Your objective » Quote the stretch of the listing from the line containing "Click the blue blob in the t = 2" through the end of the listing, word for word.

=====

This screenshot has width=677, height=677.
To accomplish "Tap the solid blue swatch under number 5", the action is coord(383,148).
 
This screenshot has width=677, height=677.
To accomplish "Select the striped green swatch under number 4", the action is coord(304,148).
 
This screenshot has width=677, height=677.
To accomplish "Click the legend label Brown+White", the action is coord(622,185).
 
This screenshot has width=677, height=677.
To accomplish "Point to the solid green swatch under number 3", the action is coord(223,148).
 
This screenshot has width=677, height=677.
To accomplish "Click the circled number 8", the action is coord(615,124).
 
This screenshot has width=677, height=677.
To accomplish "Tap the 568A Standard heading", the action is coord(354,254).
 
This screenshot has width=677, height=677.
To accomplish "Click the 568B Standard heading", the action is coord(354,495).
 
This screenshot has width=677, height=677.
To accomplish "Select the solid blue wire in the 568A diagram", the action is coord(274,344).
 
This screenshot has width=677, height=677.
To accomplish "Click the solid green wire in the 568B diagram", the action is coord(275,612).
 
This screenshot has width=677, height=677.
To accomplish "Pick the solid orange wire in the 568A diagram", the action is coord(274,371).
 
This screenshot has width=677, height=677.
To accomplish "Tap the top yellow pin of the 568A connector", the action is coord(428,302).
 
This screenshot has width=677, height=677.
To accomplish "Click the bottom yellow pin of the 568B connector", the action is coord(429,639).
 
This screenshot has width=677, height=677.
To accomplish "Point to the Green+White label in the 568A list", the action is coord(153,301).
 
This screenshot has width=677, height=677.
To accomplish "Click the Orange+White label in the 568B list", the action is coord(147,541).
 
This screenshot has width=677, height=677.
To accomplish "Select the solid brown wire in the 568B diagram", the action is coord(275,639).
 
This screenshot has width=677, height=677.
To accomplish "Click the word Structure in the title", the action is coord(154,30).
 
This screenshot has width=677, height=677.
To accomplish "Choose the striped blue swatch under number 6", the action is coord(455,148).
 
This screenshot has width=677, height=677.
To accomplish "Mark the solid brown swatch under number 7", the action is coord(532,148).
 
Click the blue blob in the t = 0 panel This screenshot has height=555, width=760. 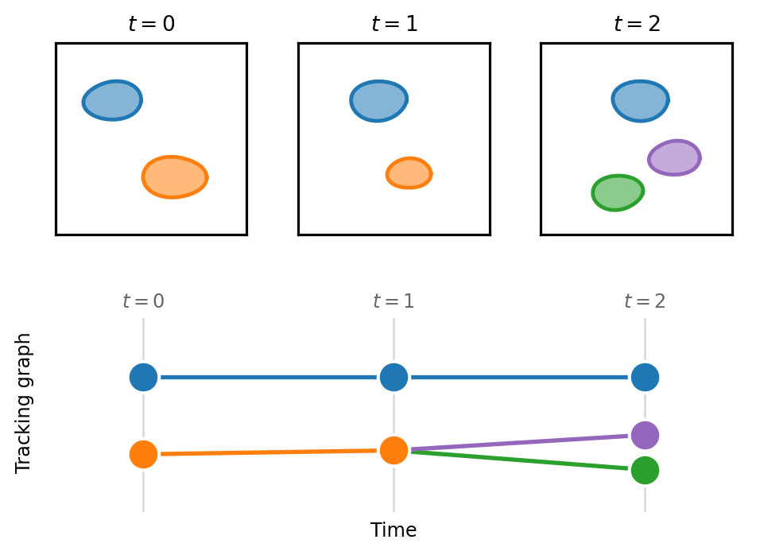[x=112, y=100]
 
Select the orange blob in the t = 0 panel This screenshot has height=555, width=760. [x=175, y=177]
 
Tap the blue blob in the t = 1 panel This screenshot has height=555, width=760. [x=379, y=101]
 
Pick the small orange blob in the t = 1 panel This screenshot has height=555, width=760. [x=409, y=173]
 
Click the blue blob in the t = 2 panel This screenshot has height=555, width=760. [x=640, y=101]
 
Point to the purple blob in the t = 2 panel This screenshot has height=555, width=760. [x=675, y=157]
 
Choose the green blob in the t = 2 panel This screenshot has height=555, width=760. [x=618, y=193]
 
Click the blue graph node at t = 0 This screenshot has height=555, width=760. [x=143, y=377]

=====

Output of the exercise »
Click the blue blob in the t = 2 panel This screenshot has height=555, width=760. [x=640, y=101]
 
Point to the purple blob in the t = 2 panel This screenshot has height=555, width=760. [x=675, y=157]
 
Choose the green blob in the t = 2 panel This screenshot has height=555, width=760. [x=618, y=193]
 
Click the blue graph node at t = 0 This screenshot has height=555, width=760. [x=143, y=377]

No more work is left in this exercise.